Ratu berdebar-debar menanti giliran wawancara.  Sekali lagi ia mencermati Rencana Riset yang telah dijilidnya menjadi paper.  Ratu berupaya memperkirakan pertanyaan yang akan diajukan para pewawancara.  Risetnya akan mengkaji Ekonomi Pertanian Internasional dan kaitannya dengan Pembangunan Pertanian dan Pedesaan Indonesia.

Akhirnya, tibalah giliran Ratu.  Pertama-tama Ratu memaparkan rencana risetnya yang terangkum dalam 4 lembar transparansi.  Keempat pewawancara menyimak uraian Ratu dengan serius.  Kemudian mereka mengajukan beberapa pertanyaan ringan yang dijawab dengan mudah oleh Ratu.  Tapi, pertanyaan semakin lama semakin sulit.  Cenderung menguji ketahanan fisik dan mental kandidat yang telah berdiri selama 20 menit.

“Apa kontribusi yang bisa Anda berikan kepada masyarakat Jepang dengan riset ini?” tanya penguji dari negara Jepang.

Ratu berpikir sejenak.  “Dengan pembangunan pertanian yang berlandaskan kebutuhan pasar internasional, diharapkan produk-produk pertanian kami memenuhi kualifikasi bahan baku industri pengolahan pangan di Jepang maupun negara lainnya,” jawab Ratu, mantap.  Ia berdoa agar para pewawancara menyetujui jawabannya.

“Bagaimana pada tataran praktisnya.  Apakah semudah itu mengubah mindset petani tradisional Indonesia?” cecar pewawancara lain yang berasal dari Jepang pula.

Wow, pertanyaan yang bagus.  Ratu kesulitan menemukan jawabannya.  Gadis itu harus meneguk air putih sebagai pereda nervous.

“Pembangunan pertanian dilaksanakan secara sustainable.  Kita di sini bersama para pakar pendidikan.  Saya harapkan kurikulum pendidikan kita memasukan paham-paham pertanian modern kepada anak didik yang notabene adalah calon petani masa depan.  Dengan demikian, secara tidak langsung kita mengubah mindset petani tradisional melalui generasi muda,” jelas Ratu dengan suara tenang.  Pejabat Depdikbud yang termasuk tim pewawancara manggut-manggut.

Selanjutnya pertanyaan wawancara lebih ringan.  Seperti cara Ratu beradaptasi dengan kebiasaan masyarakat Jepang. Tempat-tempat yang akan dikunjunginya selama di Jepang.  Juga rencana pernikahannya (ini berpengaruh karena beberapa calon mengundurkan diri dengan alasan menikah).  Ratu berhasil menjawab semua pertanyaan itu dengan santai.  Tak terasa tigapuluh menit berlalu.  Ratu meninggalkan tempat wawancara tanpa beban.  Ia memasrahkan hasilnya pada Yang Kuasa.

Keputusan hasil tes akan keluar dua minggu mendatang.  Kandidat yang lolos tes akan dihubungi melalui telepon.  Karena jalur telepon rumah belum masuk ke kampung Ratu, maka Ratu memberikan nomor telepon kampus.

Dua minggu berlalu.  Kehidupan Ratu terasa hiruk pikuk.  Papa Raja kembali dirawat di rumah sakit. Reza dan  Syarif berhalangan pulang ke Indonesia.  Ibu dan Ratu bergantian menjaga Papa Raja.  Ratu menjaga papanya di malam hari karena siang harus mengajar di kampus.

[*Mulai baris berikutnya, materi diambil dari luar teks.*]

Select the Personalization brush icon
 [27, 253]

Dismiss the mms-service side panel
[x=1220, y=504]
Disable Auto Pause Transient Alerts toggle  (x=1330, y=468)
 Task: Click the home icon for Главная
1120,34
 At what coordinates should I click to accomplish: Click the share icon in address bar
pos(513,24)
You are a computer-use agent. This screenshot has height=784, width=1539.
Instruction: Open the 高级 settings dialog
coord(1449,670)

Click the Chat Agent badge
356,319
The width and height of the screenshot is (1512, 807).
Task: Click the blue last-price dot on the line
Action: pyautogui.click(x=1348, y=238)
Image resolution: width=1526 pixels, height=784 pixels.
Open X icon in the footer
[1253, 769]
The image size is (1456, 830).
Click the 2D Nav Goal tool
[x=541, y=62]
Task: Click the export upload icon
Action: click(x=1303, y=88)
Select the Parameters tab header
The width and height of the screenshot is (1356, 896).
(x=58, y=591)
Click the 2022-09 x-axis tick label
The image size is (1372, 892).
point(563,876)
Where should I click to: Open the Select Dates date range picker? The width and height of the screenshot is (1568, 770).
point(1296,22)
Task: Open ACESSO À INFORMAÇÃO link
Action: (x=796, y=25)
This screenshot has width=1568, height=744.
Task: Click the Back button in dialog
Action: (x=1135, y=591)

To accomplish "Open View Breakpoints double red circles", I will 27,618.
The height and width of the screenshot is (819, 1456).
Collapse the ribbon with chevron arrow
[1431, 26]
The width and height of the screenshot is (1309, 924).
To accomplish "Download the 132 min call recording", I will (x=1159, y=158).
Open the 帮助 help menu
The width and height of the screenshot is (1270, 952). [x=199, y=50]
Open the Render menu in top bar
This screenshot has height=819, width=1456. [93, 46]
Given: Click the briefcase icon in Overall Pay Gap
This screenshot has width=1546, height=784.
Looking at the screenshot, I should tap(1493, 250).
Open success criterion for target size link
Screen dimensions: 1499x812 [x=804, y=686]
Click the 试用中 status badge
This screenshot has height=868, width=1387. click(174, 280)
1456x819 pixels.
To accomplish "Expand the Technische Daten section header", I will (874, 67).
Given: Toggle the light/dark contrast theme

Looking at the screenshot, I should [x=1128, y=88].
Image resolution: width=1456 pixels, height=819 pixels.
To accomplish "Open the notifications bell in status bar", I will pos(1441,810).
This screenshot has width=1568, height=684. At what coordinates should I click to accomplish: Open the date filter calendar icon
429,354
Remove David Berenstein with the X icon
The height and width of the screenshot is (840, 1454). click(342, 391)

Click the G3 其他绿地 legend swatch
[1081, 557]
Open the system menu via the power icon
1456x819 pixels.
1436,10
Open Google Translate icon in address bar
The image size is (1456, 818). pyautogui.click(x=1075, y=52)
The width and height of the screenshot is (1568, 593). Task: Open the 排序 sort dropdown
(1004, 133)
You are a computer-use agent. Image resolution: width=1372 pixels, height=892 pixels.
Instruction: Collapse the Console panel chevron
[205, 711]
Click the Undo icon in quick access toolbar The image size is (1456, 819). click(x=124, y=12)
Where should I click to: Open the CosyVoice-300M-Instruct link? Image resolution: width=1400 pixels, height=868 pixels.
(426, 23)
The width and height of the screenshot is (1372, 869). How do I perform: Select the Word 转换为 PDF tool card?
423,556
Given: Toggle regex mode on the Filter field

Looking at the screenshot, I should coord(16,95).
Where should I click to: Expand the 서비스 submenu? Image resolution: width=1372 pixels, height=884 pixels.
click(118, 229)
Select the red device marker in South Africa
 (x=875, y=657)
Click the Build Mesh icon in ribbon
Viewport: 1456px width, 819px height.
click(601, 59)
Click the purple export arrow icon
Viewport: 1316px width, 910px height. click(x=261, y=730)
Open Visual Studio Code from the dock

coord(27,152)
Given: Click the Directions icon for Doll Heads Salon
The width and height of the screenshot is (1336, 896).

Ketika mengajar, Ratu mendapat panggilan telepon.  Gadis molek itu terburu-buru ke ruangan Tata Usaha untuk menerima telepon.  Ia pikir, ada berita penting seputar penyakit Papa Raja.  Ternyata, Amira dan Sari yang menelepon.

“Teteh, sekarang dekat sekolah kami ada Telepon Umum.” Terdengar celoteh cempreng di ujung sana.  Gagang telepon berpindah ke tangan lain.  “Coba tebak, Teh, siapa yang bicara?”

“Heh, kalian ini emang Ratu Iseng.  Tahu nggak, Teteh lagi ngajar?  Jangan telpon lagi kecuali untuk hal penting!” Ratu separuh membanting gagang telepon karena kesal.

Beberapa menit kemudian, staff Tata Usaha kembali memanggil Ratu.  Katanya ada panggilan penting.  Ratu menghampiri ruang Tata Usaha dengan perasaan gusar.  Kedua adiknya perlu diperingatkan agar pandai menempatkan diri.

“Sari, Amira, kalian ini.....” Kalimat Ratu terpotong suara berwibawa.

“Maaf apakah ini saudari Ratu Sofiana, kandidat beasiswa Monbukagakusho?”

“Oh iya, benar Bu, saya Ratu.  Mohon maaf untuk kejadian barusan.”

“Perkenalkan, ini Bu Hikmah dari Kedutaan Jepang.  Besok Anda diminta datang ke Kedutaan Jepang untuk mengisi formulir.  Anda dinyatakan lolos tes tulis dan wawancara.”

“Te..terima kasih untuk beritanya.  InsyaAllah besok saya ke kedutaan.”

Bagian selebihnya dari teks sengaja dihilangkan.